◆ HOW TO COMPLETE THIS TASK ◆
Among the entries below, how many lines have the string "computer" in them? Only the number should be given.

◆ DATASET ◆
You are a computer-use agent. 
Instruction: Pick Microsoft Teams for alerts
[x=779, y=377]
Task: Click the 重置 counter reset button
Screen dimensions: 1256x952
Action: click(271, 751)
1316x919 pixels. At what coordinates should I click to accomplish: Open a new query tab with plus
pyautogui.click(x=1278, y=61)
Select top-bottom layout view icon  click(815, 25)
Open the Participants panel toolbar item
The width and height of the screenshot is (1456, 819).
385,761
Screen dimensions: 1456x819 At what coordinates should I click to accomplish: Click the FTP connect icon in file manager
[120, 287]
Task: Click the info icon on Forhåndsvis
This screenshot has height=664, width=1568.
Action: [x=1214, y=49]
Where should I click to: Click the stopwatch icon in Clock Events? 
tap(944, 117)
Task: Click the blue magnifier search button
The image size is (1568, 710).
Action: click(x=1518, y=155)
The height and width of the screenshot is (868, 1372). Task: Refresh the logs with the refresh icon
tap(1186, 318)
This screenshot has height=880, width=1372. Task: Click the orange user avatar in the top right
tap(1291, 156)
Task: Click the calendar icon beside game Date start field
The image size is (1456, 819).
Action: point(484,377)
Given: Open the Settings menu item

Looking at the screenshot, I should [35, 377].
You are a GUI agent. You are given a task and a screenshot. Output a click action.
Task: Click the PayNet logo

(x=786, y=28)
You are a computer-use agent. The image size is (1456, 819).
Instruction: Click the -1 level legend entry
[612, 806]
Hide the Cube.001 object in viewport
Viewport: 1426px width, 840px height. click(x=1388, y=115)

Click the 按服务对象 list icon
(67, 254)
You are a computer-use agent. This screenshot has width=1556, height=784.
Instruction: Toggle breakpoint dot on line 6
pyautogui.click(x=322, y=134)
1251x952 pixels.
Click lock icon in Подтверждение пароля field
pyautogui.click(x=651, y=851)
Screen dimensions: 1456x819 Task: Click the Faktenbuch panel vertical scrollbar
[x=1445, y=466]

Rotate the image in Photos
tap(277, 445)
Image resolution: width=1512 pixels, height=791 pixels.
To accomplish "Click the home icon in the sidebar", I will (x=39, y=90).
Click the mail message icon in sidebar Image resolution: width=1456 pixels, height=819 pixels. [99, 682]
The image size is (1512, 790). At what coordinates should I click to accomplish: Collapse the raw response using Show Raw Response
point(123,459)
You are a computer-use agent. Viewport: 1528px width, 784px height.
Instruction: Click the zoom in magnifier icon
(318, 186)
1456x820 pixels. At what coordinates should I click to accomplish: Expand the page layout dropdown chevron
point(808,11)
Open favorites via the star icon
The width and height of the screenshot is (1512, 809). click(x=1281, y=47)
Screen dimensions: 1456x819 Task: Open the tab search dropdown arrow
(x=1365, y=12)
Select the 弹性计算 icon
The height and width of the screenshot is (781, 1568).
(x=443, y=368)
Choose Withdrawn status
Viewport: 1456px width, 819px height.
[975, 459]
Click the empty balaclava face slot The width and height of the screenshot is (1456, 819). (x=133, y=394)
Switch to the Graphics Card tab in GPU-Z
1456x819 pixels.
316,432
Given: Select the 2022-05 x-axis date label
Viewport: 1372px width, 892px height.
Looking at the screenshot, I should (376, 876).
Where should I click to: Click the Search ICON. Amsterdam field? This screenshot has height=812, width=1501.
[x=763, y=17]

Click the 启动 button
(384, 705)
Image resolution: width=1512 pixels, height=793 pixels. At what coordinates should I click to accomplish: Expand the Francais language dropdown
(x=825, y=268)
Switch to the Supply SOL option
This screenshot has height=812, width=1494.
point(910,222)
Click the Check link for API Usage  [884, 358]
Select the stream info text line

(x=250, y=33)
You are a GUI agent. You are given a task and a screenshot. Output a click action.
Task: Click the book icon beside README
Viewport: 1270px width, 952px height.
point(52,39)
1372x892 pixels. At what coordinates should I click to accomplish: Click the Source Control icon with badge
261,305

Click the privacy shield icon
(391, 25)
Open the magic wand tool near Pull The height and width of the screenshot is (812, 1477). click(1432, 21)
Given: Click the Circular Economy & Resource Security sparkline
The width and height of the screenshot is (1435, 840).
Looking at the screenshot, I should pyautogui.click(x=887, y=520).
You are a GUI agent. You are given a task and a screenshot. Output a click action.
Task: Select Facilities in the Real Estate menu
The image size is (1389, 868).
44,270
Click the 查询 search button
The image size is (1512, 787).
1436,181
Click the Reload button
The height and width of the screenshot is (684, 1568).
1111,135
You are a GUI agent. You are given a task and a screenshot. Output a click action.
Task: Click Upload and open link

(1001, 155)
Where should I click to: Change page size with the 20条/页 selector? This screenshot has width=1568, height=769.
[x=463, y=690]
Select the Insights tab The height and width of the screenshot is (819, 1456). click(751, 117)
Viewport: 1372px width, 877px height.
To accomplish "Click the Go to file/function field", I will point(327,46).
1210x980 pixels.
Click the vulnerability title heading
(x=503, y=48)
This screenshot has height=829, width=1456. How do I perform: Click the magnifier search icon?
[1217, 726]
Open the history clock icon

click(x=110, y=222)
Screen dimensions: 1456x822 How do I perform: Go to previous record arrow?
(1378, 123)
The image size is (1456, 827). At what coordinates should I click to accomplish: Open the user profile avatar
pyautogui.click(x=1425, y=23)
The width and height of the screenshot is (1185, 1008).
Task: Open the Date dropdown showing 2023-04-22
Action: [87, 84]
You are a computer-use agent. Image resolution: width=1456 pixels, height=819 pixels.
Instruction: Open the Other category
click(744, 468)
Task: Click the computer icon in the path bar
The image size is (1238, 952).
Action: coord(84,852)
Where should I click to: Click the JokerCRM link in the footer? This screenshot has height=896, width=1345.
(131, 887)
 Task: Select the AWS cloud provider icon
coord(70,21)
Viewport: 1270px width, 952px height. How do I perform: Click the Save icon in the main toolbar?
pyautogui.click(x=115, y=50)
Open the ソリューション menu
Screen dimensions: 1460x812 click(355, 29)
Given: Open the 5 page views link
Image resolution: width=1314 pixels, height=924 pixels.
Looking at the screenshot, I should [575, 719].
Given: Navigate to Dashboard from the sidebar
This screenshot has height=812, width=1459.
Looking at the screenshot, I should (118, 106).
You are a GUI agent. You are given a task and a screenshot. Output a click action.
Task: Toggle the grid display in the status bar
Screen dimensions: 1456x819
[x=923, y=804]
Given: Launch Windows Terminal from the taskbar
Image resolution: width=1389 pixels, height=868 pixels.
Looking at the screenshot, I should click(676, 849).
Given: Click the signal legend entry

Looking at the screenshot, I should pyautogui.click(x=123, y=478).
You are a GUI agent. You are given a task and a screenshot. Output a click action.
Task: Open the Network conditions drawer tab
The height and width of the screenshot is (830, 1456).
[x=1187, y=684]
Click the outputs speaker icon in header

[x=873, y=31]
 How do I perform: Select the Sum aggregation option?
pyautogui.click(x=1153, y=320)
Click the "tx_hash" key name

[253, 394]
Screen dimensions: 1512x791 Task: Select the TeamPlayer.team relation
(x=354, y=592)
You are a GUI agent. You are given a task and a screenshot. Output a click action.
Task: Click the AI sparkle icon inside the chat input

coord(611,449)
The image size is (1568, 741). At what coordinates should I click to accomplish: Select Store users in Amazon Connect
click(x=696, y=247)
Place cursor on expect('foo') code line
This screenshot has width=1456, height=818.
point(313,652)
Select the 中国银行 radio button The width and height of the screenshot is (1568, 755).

◆ TASK OUTPUT ◆
6